Nigeria: Of Igbos and the Illusory Biafran Dream

7 September 2017
opinion

One was a military officer and the governor of the Eastern Region of Nigeria. He commanded both military and political leadership of the region. He started what has now turned into an unrelenting mania amongst those from the Eastern region - the clamour for the utopian state of Biafra. Emeka Odumegwu-Ojukwu went to war to actualise Biafra and lost out badly. Some will argue to this day that he did not need Biafra to resolve the prevailing problems of those days. Something, however, was not in doubt, in pursuit of Biafra, ostensibly to liberate his people from the suffocating hegemony almost bothering on fratricide on the part of the Northern oligarchy, Odumegwu Ojukwu saw an opportunity to actualise a power ambition. The consequences of the disastrous Biafran experiment are yet to fade from conscious memory.

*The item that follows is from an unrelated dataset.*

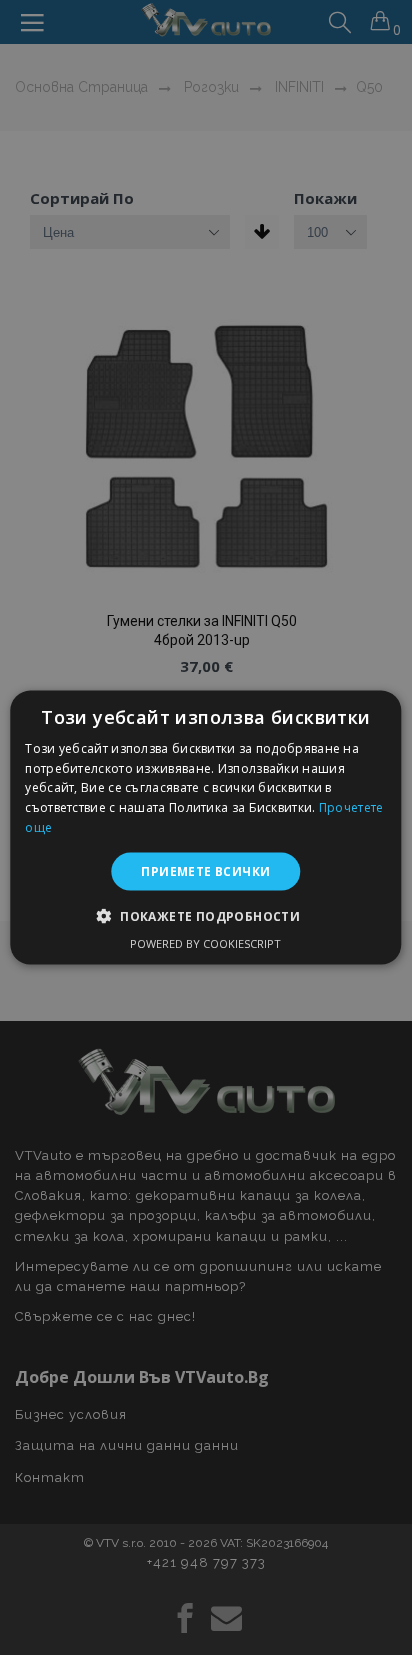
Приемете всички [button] (205, 870)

The other is nothing but an upstart, a son of an Eze from Isiama Afara in Abia State. Here was a boy who abandoned his studies at the University of Nigeria, Nsukka, to proceed to the United Kingdom where he eventually graduated from Guildhall University (London Metropolitan University, LMU). Nnamdi has no political background, experience or structure to command. Neither has he any military command as back-up. Yet, he talks with reckless abandon, boasting that Nigeria has never seen anything like him. He preaches hate and sows the seeds of ethnic discord, rancour and acrimony. Here was a jobless Nigerian youngster in the UK employed by Ralph Uwazuruike to man the Radio Biafra arm of MASSOB in England. Being an opportunist, Nnamdi saw an avenue to carve a niche for himself. He thought of nothing better than to stir the sentiments of Ojukwu's abandoned dream. Knowing fully well that his people, the Igbo people, are in dire need of ego massaging, he employed the smart use of Biafra rhetoric coupled with fiery propaganda of hate to mobilise gullible people. Here we are now, with the stupid, unfocussed and once again, bitter demand for Biafra.